Highlights of the awards will be broadcast on RTÉ One on November 29th at 9.30pm.

Three Irish writers are among the 20 authors shortlisted for the Costa Book Awards. Karl Geary has been shortlisted for the First Novel Award for Montpelier Parade; Forward Prize winner Sinéad Morrissey has been nominated for the Poetry Award for On Balance; Sarah Crossan features on the Children's Book Award shortlist with Moonrise. Winners in the five categories, who each receive £5,000, will be announced on January 2nd, 2018. The overall winner of the Costa Book of the Year, won last year by Sebastian Barry for Days Without End, will receive £30,000 and will be announced on January 30th.

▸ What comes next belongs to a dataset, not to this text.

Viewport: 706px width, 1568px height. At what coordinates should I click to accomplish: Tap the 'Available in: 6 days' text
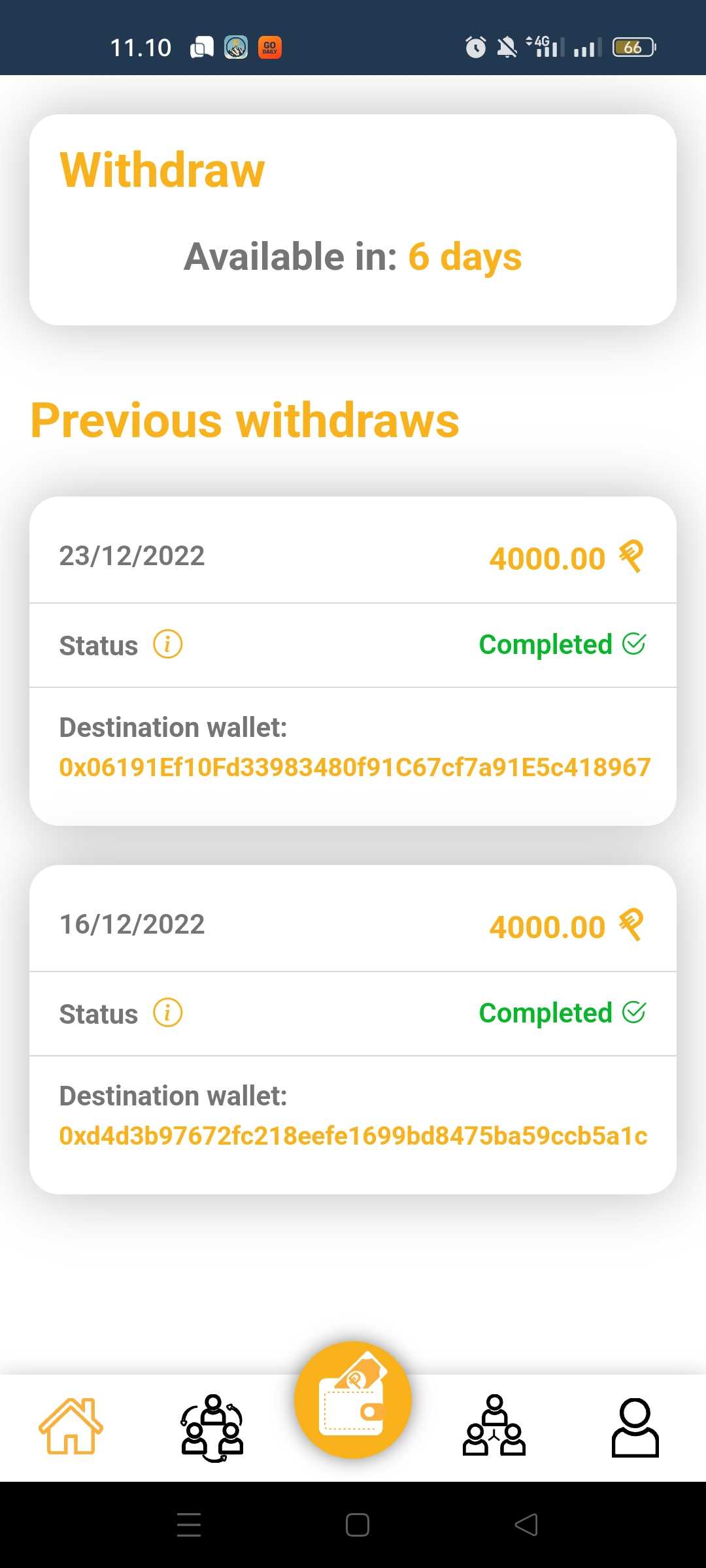point(353,256)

Trinity College Dublin's literary journal Icarus Magazine is digitising its archive which is housed in the university library. However, the physical archive is incomplete. As well as collating the missing issues, the current editors are trying to figure out when, if at all, Icarus was not in print. The missing issues are Issue 45, 1965; Issues 56-65, 1968-1971; Issue 75, 1981-1982; and Issues 83-86, 1986- 1988. If anyone has either copies of these issues, or information as to when Icarus was dormant, please contact icarusmagsubmissions@gmail.com.

Peter Carey, a two-time winner of the Man Booker Prize, will be discussing his career and new novel, A Long Way From Home, with fellow author Joseph O'Connor on January 19th, 2018, at 7pm in the Pepper Canister Church, Dublin. This is a special event to open ithe 21st year of International Literature Festival Dublin, which runs from May 19th-27th, 2018. Tickets are €14 from ilfdublin.com or call 01 969 5259.

ILFD has appointed Sarah Webb as family and children's programmer. Webb was the family and schools curator of the Mountains to Sea dlr Book Festival for many years and is children's literary adviser to Listowel Writers' Week. Her latest book, A Sailor Went to Sea, Sea, Sea: Favourite Rhymes from an Irish Childhood (with Steve McCarthy), has been shortlisted for an Irish Book Award.

Winter Papers is hosting a series of events on December 15th and 16th in The Dock, Carrick-On-Shannon including readings and talks by Kevin Barry, June Caldwell, Hugh O'Conor and Claire Louise Bennett. thedock.ie

Memoirs of a Polar Bear by Yoko Tawada, translated from German by American translator Susan Bernofsky and published by Portobello Books, has been announced as the winner of the inaugural Warwick Prize for Women in Translation.